Jo è, come la sua autrice, una pre-femminista, dotata di perseveranza e di un carattere indomabile (in senso buono) che sono mantenuti al centro nel film, seguendo quasi il suo ritmo, e nelle sue parole si possono rivedere donne, ragazze e bambine. I dialoghi sono irreprensibili perché non sono alterati nella loro costruzione originale, tuttavia restano funzionali e facilmente paragonabili al giorno d’oggi: “Le donne hanno una mente e non solo un cuore, hanno talento e ambizione, e non solo bellezza” costituisce non solo un prezioso insegnamento, ma anche, nella performance della Ronan, una protesta che deriva altresì dalla stanchezza accumulata e da un’esasperazione espressa nel momento più buio e solo della protagonista.  Le interazioni tra le ragazze e Laurie, tra Jo e sua madre, i diverbi con il critico Friedrich Bhaer, le conversazioni con la zia March, portano a galla temi più che mai paragonabili alla società in cui viviamo, nella quale – in effetti – le donne devono lavorare molto duramente per avere un riconoscimento o raggiungere una posizione “tipicamente maschile”. Un contesto in cui il divario di genere non solo esiste ma persiste traducendosi, tra le altre cose, in una disparità salariale (a parità di lavoro svolto), e in cui il peso di aspettative inarrivabili – dal punto di vista fisico, professionale e domestico – è sempre più asfissiante.
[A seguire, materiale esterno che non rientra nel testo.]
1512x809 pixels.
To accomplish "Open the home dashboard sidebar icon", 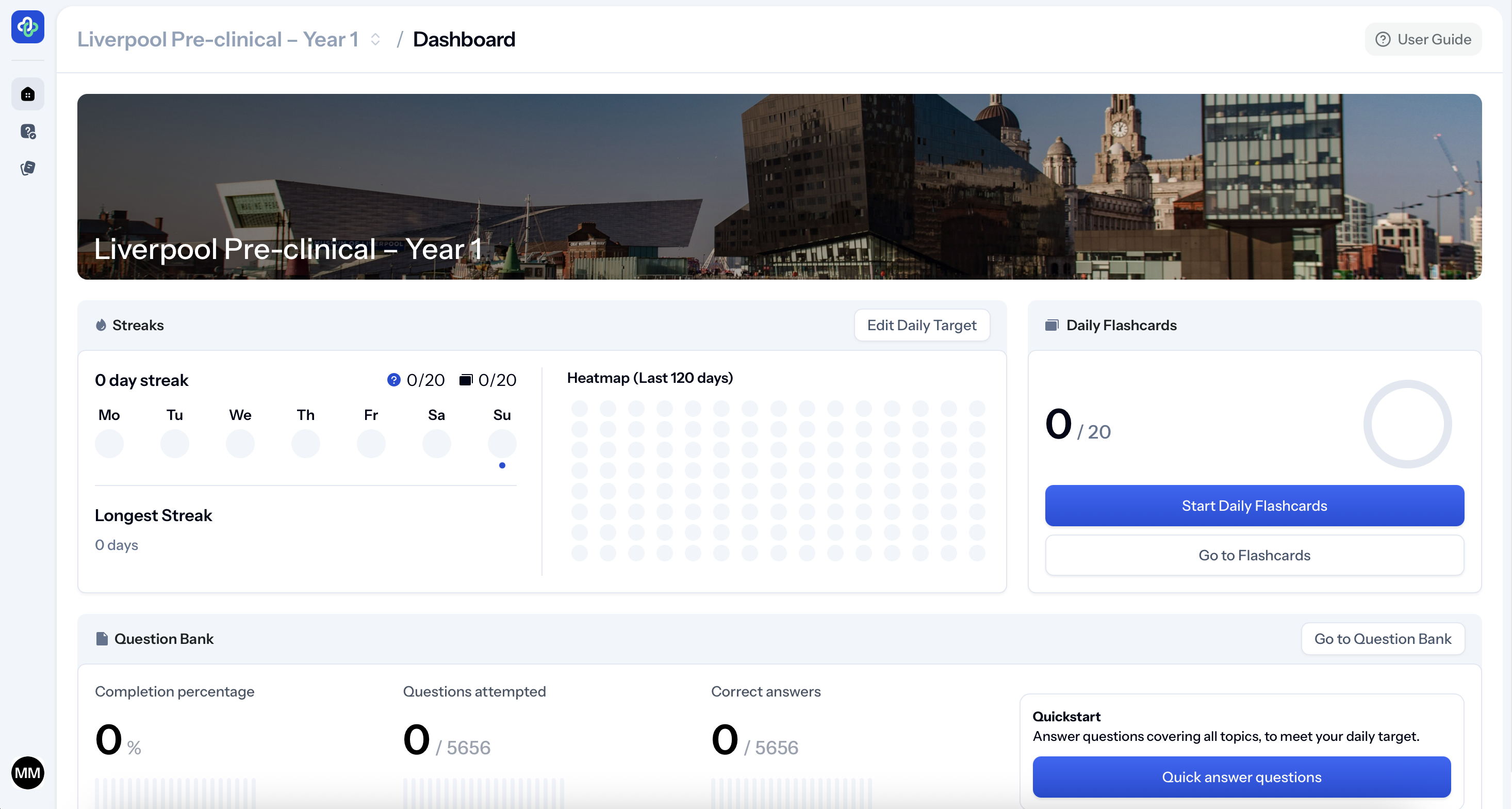I will coord(27,94).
Secondo i dati forniti dall’Osservatorio Diritti in merito all’occupazione in Italia nel 2022, il divario di genere è ancora alto: la differenza è del 18%, peraltro il valore più alto dal 1977, con un tasso di occupazione femminile al 9,2% contro il 6,8% per la controparte maschile.

In aggiunta alla già compromessa questione lavorativa, un’ulteriore criticità che viene analizzata anche nel film, riguarda il divario retributivo: secondo i dati forniti dal Parlamento Europeo, le lavoratrici in Europa guadagnano mediamente oltre il 12% in meno (all’ora) rispetto agli uomini, una discrepanza che parte proprio dalle differenze occupazionali sopracitate, e che è legata in modo particolare al livello di istruzione – altro tema vagliato durante il corso del lungometraggio. La differenza di genere in ambiente scolastico, la mancanza di un’istruzione adeguata per le bambine e le ragazze, costrette di sovente a un’educazione domestica, sono infatti carenze discusse in poche ma significative scene. Ancora oggi la disparità nelle scuole è un tema poco affrontato e che emerge sporadicamente nella sfera pubblica, eppure è tutt’altro che inesistente. La disuguaglianza in ambito scolastico assume infatti diverse forme, talvolta talmente radicate da rendere difficile individuarne le problematicità: dal tipo di abbigliamento richiesto nelle scuole, spesso imposto in un certo modo a seconda del genere, alla difficoltà d’accesso a determinati corsi o funzioni scolastiche. Secondo il report UNICEF Solving the equation: helping girls and boys learn mathematics, nella maggioranza dei Paesi del mondo le studentesse acquisiscono competenze matematiche inferiori rispetto agli studenti, e ad alimentare questa tendenza contribuiscono le norme di genere e gli stereotipi sull’incapacità delle ragazze di occuparsi di materie scientifiche. Trasferendo questo dato in ambito lavorativo, infatti, uno stigma equivalente è riservato alle donne che ricoprono ruoli storicamente maschili, per cui talvolta non si riconosce lo stesso trattamento e rispetto riservato invece agli uomini. Pur essendo basilari diritti umani agli occhi della maggioranza, non sono invece altrettanto consueti nei Paesi che non solo presentano un tasso elevato di analfabetismo, ma in alcune realtà alle donne è proibito accedere all’educazione e alla sfera lavorativa.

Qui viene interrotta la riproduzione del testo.